The answer must be an exact copy of every record.

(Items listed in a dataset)

__________

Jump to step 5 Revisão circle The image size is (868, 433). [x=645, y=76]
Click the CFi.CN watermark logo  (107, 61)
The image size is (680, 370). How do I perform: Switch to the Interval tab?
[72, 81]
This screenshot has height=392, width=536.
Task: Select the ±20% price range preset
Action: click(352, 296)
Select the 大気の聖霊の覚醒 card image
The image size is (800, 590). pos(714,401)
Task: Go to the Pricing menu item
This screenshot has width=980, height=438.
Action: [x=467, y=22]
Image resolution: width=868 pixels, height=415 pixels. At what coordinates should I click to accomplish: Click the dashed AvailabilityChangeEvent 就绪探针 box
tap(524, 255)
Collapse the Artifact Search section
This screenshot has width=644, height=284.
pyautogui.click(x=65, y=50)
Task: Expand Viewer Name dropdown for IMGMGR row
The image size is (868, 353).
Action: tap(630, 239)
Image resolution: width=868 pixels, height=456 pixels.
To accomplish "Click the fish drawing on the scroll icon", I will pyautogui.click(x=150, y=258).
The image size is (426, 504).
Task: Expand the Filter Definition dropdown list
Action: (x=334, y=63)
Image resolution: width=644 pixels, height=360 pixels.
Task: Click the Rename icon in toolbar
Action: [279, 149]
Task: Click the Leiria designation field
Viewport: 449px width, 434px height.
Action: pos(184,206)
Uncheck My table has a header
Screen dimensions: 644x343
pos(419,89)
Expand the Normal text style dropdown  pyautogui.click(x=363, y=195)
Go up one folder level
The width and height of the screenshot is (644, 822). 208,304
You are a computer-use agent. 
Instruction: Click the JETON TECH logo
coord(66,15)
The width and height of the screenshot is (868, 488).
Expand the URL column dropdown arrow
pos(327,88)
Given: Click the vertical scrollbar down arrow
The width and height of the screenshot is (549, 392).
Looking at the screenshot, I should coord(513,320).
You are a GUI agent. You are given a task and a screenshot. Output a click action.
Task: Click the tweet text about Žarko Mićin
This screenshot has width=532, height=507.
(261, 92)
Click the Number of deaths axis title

__________

- Task answer:
Jump to step 5 Revisão circle The image size is (868, 433). [x=645, y=76]
Click the CFi.CN watermark logo  (107, 61)
The image size is (680, 370). How do I perform: Switch to the Interval tab?
[72, 81]
This screenshot has height=392, width=536.
Task: Select the ±20% price range preset
Action: click(352, 296)
Select the 大気の聖霊の覚醒 card image
The image size is (800, 590). pos(714,401)
Task: Go to the Pricing menu item
This screenshot has width=980, height=438.
Action: [x=467, y=22]
Image resolution: width=868 pixels, height=415 pixels. At what coordinates should I click to accomplish: Click the dashed AvailabilityChangeEvent 就绪探针 box
tap(524, 255)
Collapse the Artifact Search section
This screenshot has width=644, height=284.
pyautogui.click(x=65, y=50)
Task: Expand Viewer Name dropdown for IMGMGR row
The image size is (868, 353).
Action: tap(630, 239)
Image resolution: width=868 pixels, height=456 pixels.
To accomplish "Click the fish drawing on the scroll icon", I will pyautogui.click(x=150, y=258).
The image size is (426, 504).
Task: Expand the Filter Definition dropdown list
Action: (x=334, y=63)
Image resolution: width=644 pixels, height=360 pixels.
Task: Click the Rename icon in toolbar
Action: [279, 149]
Task: Click the Leiria designation field
Viewport: 449px width, 434px height.
Action: pos(184,206)
Uncheck My table has a header
Screen dimensions: 644x343
pos(419,89)
Expand the Normal text style dropdown  pyautogui.click(x=363, y=195)
Go up one folder level
The width and height of the screenshot is (644, 822). 208,304
You are a computer-use agent. 
Instruction: Click the JETON TECH logo
coord(66,15)
The width and height of the screenshot is (868, 488).
Expand the URL column dropdown arrow
pos(327,88)
Given: Click the vertical scrollbar down arrow
The width and height of the screenshot is (549, 392).
Looking at the screenshot, I should coord(513,320).
You are a GUI agent. You are given a task and a screenshot. Output a click action.
Task: Click the tweet text about Žarko Mićin
This screenshot has width=532, height=507.
(261, 92)
Click the Number of deaths axis title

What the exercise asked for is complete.